## START Input rows

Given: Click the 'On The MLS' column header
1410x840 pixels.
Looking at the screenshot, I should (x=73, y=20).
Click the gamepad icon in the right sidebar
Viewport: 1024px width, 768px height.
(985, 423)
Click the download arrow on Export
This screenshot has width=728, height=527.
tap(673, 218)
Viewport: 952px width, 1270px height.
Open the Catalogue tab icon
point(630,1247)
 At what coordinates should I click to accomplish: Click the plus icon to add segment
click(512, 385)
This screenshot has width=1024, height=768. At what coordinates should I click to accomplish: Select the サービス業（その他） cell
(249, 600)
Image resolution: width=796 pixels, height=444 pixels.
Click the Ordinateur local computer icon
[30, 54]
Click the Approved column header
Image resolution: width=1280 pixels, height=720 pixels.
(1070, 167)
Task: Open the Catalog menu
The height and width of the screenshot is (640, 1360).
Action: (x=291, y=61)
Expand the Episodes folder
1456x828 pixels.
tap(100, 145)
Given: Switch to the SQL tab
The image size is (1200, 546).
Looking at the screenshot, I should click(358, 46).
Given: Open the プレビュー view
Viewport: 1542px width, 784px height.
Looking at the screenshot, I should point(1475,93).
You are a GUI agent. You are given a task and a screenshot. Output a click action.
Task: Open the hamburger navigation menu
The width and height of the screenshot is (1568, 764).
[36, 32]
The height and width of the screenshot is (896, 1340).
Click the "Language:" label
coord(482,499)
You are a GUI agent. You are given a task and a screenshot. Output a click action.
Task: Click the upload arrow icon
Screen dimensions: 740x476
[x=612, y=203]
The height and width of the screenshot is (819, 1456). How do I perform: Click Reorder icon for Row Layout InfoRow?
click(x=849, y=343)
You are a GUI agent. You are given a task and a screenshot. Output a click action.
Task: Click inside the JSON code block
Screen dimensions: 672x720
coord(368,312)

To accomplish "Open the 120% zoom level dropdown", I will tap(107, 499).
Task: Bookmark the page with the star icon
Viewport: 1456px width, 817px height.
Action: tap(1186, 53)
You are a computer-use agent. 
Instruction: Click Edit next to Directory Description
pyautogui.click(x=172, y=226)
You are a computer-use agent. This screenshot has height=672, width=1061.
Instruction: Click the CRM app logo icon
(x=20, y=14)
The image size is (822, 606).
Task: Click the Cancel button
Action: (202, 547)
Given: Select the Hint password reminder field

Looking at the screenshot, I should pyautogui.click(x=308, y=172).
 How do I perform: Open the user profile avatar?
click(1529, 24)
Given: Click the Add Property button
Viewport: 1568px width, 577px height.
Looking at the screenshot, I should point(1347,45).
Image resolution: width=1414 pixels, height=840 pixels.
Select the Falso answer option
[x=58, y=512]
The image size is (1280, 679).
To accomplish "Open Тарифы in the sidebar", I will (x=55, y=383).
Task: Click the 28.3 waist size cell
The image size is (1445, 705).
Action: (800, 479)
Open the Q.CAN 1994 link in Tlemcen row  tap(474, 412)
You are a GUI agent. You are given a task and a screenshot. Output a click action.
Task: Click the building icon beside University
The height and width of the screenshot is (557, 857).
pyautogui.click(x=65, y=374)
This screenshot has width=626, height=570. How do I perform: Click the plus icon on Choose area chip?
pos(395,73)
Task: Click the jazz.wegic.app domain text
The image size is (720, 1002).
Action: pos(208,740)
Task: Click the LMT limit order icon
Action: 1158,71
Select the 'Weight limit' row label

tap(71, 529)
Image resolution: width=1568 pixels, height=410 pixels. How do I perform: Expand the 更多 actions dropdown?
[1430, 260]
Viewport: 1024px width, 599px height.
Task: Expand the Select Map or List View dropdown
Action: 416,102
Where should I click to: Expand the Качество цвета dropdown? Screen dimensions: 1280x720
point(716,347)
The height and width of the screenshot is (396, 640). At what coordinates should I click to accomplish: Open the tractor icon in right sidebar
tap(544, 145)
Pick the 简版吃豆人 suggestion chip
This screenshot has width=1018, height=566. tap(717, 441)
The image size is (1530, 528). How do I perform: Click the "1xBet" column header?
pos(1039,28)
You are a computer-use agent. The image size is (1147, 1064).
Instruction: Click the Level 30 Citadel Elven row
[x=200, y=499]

## END Input rows

Copy out, unchanged, everything from the line containing "You are a computer-use agent. This" down to the line containing "Action: (202, 547)" in the items above, including both of those lines.

- **Response to the task**
You are a computer-use agent. This screenshot has height=672, width=1061.
Instruction: Click the CRM app logo icon
(x=20, y=14)
The image size is (822, 606).
Task: Click the Cancel button
Action: (202, 547)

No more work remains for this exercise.